Vietnam or Thailand ? Vote for the TOP Country of the Week !

Updated: June 20, 2025


To make Syrup of Rasberries. Take nine quarts of Rasberries, clean pickt, and gathered in a dry day, and put to them four quarts of good Sack, into an earthen pot, then paste it up very close, and set it in a Cellar for ten days, then distill it in a Glass or Rosestill, then take more Sack and put in Rasberries to it, then when it hath taken out all the colour of the Raspis, strain it out and put in some fine Sugar to your taste, and set it on the fire, keeping it continually stirring till the scum doth rise; then take it off the fire, let it not boil, skim it very clean, and when it is cold put it to your distilled Raspis; colour it no more than to make it a pale Claret Wine.

To make CREAM of any preserved Fruit.
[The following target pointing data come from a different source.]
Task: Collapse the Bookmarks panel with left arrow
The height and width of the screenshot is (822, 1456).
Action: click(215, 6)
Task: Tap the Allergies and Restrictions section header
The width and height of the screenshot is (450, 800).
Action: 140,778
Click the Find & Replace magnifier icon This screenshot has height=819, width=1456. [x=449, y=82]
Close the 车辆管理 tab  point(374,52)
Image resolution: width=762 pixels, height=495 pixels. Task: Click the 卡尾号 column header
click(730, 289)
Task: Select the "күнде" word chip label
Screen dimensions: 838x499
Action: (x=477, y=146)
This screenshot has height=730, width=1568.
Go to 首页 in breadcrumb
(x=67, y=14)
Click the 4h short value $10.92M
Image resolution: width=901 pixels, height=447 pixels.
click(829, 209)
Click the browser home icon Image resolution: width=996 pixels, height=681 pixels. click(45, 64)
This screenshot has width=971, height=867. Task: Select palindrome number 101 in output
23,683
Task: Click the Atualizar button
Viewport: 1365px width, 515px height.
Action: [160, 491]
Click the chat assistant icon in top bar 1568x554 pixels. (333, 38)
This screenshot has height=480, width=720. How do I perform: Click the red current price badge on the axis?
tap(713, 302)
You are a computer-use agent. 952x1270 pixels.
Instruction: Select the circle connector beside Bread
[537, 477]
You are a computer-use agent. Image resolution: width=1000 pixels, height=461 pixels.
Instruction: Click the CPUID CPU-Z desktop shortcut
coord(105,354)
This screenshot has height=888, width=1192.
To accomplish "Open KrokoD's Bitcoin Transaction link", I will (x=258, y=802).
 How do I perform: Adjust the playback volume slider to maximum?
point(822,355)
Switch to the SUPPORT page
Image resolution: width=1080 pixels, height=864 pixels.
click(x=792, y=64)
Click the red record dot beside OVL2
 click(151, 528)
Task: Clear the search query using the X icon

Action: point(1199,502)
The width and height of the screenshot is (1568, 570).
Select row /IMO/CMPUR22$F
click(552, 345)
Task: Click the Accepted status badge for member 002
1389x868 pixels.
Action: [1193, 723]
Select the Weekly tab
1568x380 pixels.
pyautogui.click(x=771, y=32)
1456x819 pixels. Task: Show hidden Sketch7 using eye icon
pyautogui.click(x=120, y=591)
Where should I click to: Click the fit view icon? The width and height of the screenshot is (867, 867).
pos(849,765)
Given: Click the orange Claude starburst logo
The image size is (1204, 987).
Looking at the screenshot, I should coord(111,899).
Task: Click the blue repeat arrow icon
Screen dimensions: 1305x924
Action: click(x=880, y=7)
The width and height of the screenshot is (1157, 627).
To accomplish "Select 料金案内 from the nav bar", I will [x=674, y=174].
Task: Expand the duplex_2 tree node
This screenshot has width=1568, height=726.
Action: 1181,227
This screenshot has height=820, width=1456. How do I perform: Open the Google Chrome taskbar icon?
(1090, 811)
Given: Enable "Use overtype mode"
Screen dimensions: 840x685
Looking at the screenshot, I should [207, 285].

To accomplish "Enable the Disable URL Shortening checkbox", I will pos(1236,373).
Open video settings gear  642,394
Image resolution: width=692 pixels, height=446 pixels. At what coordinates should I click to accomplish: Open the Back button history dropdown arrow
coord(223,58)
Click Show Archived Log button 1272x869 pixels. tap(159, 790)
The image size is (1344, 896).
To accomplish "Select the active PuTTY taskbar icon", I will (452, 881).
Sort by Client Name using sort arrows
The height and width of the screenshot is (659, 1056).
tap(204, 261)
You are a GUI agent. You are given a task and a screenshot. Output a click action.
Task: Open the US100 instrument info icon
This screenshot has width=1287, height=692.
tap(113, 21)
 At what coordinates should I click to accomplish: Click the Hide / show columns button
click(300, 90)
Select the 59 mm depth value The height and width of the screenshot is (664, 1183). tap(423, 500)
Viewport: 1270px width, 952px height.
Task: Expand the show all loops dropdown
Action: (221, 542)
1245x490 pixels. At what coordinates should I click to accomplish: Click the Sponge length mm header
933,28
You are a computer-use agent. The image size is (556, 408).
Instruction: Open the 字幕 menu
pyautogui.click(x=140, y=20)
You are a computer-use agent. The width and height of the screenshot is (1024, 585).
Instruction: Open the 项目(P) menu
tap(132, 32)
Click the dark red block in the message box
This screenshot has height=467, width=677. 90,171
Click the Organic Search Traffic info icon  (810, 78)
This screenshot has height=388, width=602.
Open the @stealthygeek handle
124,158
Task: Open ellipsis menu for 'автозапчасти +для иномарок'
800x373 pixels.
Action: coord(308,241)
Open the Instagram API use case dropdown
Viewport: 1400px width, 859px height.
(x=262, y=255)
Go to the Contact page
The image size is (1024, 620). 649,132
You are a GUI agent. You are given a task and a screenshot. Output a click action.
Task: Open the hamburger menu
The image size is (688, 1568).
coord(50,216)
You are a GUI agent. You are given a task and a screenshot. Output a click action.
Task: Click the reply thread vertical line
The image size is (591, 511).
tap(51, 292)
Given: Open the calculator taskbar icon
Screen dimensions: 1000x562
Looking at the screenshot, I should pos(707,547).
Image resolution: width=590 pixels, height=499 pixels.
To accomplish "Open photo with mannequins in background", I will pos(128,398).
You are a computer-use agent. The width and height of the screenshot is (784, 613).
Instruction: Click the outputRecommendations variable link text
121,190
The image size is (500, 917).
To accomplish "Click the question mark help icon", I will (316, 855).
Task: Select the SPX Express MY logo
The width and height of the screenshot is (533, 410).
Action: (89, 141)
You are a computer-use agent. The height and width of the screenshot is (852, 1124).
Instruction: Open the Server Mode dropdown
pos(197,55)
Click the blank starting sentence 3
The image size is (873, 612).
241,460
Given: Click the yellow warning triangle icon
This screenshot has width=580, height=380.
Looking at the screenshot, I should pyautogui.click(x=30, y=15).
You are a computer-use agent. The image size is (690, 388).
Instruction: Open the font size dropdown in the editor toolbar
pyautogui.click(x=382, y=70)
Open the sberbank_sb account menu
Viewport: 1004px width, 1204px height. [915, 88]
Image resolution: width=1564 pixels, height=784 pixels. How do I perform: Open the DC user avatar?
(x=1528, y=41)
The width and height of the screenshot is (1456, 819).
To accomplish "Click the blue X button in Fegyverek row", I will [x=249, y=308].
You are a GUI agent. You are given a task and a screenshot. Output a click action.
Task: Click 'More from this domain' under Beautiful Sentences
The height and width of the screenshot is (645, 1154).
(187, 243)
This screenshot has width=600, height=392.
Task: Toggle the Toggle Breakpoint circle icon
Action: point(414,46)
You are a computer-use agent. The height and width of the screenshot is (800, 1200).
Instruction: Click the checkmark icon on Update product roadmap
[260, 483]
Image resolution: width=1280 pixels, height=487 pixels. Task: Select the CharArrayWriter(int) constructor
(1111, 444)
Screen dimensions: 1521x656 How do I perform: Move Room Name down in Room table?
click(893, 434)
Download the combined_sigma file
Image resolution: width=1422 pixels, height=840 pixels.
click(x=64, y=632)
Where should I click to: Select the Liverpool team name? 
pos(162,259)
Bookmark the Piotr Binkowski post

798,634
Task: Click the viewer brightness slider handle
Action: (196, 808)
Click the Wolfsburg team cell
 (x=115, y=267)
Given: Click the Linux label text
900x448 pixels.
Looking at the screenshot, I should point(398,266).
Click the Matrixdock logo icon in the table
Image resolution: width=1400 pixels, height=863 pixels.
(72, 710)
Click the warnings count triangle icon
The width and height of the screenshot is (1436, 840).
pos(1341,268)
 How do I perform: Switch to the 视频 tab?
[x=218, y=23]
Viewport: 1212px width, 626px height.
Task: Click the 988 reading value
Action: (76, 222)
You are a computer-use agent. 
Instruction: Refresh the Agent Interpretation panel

Take half a pound of the pulp of any preserved fruit, put it in a large pan, put to it the whites of two or three eggs, beat them well together for an hour, then with a spoon take off, and lay it heaped up high on the dish and salver without cream, or put it in the middle bason. Rasberries will not do this way. To dry PEARS or PIPPENS without Sugar.

To make BREAKFAST CAKES. To make MACCAROONS. To make WHIGGS. To make RASBERRY CREAM. Take rasberries, bruise them, put 'em in a pan on a quick fire whilst the juice be dried up, then take the same weight of sugar as you have rasberries, and set them on a slow fire, let them boil whilst they are pretty stiff; make them into cakes, and dry them near the fire or in the sun. To make QUEEN CAKES.